Remember the days when you would open your sack lunch and pull out a peanut butter and jelly sandwich with the crust cut off? It was quick, easy, and delicious. And as simple as it was to construct, your PB&J sandwich could still be different from the one of someone sitting next to you.

There's so much variety. You can select from crunchy or smooth peanut butter, to grape or strawberry jelly. Do you prefer one side peanut butter and one side jelly? Or peanut butter on both sides and jelly in the middle (because no one wants a soggy sandwich)? You can even add additional ingredients, like breakfast cereal or marshmallow fluff (via Taste of Home).

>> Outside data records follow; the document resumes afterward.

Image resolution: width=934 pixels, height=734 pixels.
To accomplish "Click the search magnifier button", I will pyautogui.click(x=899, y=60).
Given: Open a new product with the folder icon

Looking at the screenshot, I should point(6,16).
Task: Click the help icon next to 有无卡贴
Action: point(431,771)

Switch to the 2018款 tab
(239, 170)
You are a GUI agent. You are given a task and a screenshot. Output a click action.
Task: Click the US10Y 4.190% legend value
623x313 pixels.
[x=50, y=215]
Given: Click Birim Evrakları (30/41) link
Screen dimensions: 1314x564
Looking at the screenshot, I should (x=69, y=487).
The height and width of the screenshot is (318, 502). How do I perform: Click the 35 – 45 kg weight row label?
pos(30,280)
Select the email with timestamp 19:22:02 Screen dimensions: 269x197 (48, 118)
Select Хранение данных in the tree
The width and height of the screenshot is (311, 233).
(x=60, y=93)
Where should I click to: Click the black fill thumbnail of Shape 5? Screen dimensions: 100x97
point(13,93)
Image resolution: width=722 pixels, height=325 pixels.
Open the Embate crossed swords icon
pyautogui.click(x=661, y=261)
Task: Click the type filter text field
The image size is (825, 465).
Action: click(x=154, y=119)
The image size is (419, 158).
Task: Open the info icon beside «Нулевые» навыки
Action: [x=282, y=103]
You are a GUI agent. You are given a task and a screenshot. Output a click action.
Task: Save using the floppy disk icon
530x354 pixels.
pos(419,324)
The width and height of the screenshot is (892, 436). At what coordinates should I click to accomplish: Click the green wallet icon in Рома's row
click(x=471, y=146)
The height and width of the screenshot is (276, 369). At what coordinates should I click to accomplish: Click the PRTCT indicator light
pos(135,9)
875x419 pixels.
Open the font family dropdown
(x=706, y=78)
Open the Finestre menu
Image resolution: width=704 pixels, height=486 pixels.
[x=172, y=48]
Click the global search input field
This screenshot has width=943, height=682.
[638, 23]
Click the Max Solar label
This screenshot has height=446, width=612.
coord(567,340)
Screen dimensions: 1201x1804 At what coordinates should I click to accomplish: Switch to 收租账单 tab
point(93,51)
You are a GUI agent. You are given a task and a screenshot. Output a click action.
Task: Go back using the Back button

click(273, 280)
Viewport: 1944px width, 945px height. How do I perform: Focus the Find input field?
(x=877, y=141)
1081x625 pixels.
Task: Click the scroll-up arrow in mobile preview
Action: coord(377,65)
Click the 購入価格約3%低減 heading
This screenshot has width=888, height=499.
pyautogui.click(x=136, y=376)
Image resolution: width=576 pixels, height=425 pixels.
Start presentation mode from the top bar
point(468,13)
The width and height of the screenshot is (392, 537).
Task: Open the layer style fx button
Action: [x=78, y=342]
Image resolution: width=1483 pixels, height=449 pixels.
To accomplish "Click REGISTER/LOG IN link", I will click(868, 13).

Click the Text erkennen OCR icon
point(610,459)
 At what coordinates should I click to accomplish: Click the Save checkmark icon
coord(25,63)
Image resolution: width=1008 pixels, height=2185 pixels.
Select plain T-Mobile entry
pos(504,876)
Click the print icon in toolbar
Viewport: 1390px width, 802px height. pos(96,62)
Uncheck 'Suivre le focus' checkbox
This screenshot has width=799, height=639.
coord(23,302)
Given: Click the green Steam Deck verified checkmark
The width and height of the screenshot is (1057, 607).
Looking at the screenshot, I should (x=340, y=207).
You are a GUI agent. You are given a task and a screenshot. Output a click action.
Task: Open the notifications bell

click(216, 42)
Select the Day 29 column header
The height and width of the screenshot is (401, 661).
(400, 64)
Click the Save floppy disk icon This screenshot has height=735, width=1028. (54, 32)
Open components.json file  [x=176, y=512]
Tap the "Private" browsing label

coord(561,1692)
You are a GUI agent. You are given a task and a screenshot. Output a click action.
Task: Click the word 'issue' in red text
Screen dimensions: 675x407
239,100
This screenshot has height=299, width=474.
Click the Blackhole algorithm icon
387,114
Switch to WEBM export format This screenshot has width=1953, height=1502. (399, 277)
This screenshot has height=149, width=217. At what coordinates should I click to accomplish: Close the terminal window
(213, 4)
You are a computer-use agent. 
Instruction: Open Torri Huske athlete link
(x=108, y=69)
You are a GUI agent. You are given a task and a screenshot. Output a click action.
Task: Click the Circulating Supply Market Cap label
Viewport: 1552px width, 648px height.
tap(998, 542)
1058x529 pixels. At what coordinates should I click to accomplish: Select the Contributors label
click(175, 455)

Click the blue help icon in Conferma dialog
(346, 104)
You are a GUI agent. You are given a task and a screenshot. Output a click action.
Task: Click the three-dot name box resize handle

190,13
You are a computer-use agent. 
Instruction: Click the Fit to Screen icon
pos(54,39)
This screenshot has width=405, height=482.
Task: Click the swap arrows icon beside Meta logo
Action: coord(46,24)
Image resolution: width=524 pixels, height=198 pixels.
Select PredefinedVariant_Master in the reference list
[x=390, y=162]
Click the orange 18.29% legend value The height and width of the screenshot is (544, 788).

Even when you venture out of PB&J territory into grilled cheese, ham and cheese, or a simple turkey sandwich, there's the crust or no crust debate. And which way do you cut it? There are three ways to cut a sandwich: into circles with special cutters, vertically and in half, or diagonally. And of those last two, many have a big preference for the diagonal cut. But does that actually make it taste better? 

The science behind the diagonally cut sandwich

The PB&J, in particular, is already super satisfying because of the contrast in its flavor, texture, and temperature. The diagonal cut seems to add something of a visual appeal, too. As it turns out, there's actually some science behind why so many people prefer it.

According to NPR, when a sandwich is cut diagonally, the halves appear larger. As opposed to a sandwich cut in half, a diagonally sliced sandwich reveals more of its tasty interior as well. One math professor, Paul Calter, calculated that a rectangular-cut sandwich has 8 inches of crustless surface; meanwhile, a diagonal-cut sandwich has 11 inches. The triangular shape is also much more convenient for eating and provides more accessibility to the middle of the crust — which, for many, is their favorite part.

Furthermore, professional chefs have supported this claim by saying that the diagonal cut allows the eater to get a balanced bite (via The Daily Meal). Whatever the reasoning may be, we all know which is the best way to go.